Texte fourni =
──────────────────────────────
Nous avons aussi travaillé dans des pays qui n’avaient pas été définis initialement comme prioritaires en saisissant des opportunités diverses. Par exemple, nous avons beaucoup de relations avec les Émirats arabes unis et en particulier Mazdar City, et nous leur avons proposé de réfléchir ensemble à la possibilité de faire un quartier qui pourrait être réalisé par des entreprises françaises. La notoriété de Mazdar et l’Exposition universelle de 2020, qui se tiendra à Dubai, rendent cette perspective très intéressante. Dernier exemple en date : le Mexique, qui est venu nous proposer, par la voix de son ministre de l’Urbanisme, de venir travailler au Mexique, plus particulièrement dans la ville de Campeche, dans le Yucatan. Il s’agit d’une ville qui est doublement classée au Patrimoine de l’humanité, pour des raisons historiques et écologiques et qui doit se développer, du fait du pétrole découvert dans le golfe du Mexique. Les Mexicains souhaitent donc développer la ville tout en préservant son patrimoine, et ils considèrent que le savoir-faire français peut les y aider.
Cette année, nous allons nous efforcer d’être également présents dans l’ASEAN et en Afrique, en Côte-d’Ivoire notamment, mais aussi dans d’autres régions africaines, par la suite.
Les autres pays européens ont-ils des dispositifs similaires ?
Les Suédois ont un dispositif similaire, avec SymbioCity depuis les années 1990, qui est à la fois le modèle de la ville suédoise et leur outil de travail à l’international. Les Allemands mettent en avant leur réalisation de ville modèle avec Fribourg. Les Britanniques ont une démarche globale d’innovation, avec le programme Catapulte, au sein duquel ils ont une section ville qui s’apparenterait plutôt à nos pôles de compétitivité et qui agrège des acteurs, finance de la recherche, etc. Barcelone et Lisbonne font des choses très intéressantes sur la ville. Aujourd’hui, c’est un sujet partagé sur lequel chacun apporte sa pierre. C’est pourquoi il est important de mettre en avant son savoir-faire.
──────────────────────────────
Données enregistrées
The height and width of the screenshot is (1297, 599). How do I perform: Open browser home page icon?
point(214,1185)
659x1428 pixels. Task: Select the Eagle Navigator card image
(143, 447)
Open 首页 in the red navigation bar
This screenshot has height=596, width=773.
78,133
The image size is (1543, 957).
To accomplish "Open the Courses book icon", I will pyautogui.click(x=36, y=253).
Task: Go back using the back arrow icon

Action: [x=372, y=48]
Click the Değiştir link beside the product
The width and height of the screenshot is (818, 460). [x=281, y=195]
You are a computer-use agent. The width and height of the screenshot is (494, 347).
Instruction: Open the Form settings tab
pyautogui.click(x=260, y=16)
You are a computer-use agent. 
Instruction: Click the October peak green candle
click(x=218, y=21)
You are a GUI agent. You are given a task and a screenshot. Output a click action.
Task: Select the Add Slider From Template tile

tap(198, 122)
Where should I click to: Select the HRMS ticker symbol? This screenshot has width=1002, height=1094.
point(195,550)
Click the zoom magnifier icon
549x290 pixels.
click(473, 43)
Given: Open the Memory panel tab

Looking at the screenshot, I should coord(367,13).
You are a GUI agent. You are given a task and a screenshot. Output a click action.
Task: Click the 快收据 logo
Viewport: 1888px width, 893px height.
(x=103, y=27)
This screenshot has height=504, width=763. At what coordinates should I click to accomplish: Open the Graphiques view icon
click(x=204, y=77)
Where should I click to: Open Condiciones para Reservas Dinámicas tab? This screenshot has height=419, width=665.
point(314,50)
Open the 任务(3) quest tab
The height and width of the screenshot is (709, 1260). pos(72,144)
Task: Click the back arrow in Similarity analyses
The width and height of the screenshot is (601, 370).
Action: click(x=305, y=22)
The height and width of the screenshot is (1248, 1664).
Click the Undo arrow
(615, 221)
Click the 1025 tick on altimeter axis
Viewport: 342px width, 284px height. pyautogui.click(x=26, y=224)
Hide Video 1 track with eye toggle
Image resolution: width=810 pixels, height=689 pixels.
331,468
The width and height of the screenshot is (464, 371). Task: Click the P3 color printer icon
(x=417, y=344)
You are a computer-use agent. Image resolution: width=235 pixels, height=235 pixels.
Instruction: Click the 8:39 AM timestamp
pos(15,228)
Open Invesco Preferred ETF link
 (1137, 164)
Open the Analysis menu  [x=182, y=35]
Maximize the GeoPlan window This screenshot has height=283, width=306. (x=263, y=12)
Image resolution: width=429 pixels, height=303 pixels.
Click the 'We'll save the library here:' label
──────────────────────────────
Consigne A =
Recopiez intégralement le texte fourni, sans rien y changer.
Consigne B =
Combien de lignes, parmi celles reproduites plus haut, contiennent le mot "Instruction" ? Répondez uniquement par ce nombre.

Réponse attendue A =
Nous avons aussi travaillé dans des pays qui n’avaient pas été définis initialement comme prioritaires en saisissant des opportunités diverses. Par exemple, nous avons beaucoup de relations avec les Émirats arabes unis et en particulier Mazdar City, et nous leur avons proposé de réfléchir ensemble à la possibilité de faire un quartier qui pourrait être réalisé par des entreprises françaises. La notoriété de Mazdar et l’Exposition universelle de 2020, qui se tiendra à Dubai, rendent cette perspective très intéressante. Dernier exemple en date : le Mexique, qui est venu nous proposer, par la voix de son ministre de l’Urbanisme, de venir travailler au Mexique, plus particulièrement dans la ville de Campeche, dans le Yucatan. Il s’agit d’une ville qui est doublement classée au Patrimoine de l’humanité, pour des raisons historiques et écologiques et qui doit se développer, du fait du pétrole découvert dans le golfe du Mexique. Les Mexicains souhaitent donc développer la ville tout en préservant son patrimoine, et ils considèrent que le savoir-faire français peut les y aider.
Cette année, nous allons nous efforcer d’être également présents dans l’ASEAN et en Afrique, en Côte-d’Ivoire notamment, mais aussi dans d’autres régions africaines, par la suite.
Les autres pays européens ont-ils des dispositifs similaires ?
Les Suédois ont un dispositif similaire, avec SymbioCity depuis les années 1990, qui est à la fois le modèle de la ville suédoise et leur outil de travail à l’international. Les Allemands mettent en avant leur réalisation de ville modèle avec Fribourg. Les Britanniques ont une démarche globale d’innovation, avec le programme Catapulte, au sein duquel ils ont une section ville qui s’apparenterait plutôt à nos pôles de compétitivité et qui agrège des acteurs, finance de la recherche, etc. Barcelone et Lisbonne font des choses très intéressantes sur la ville. Aujourd’hui, c’est un sujet partagé sur lequel chacun apporte sa pierre. C’est pourquoi il est important de mettre en avant son savoir-faire.

Réponse attendue B =
3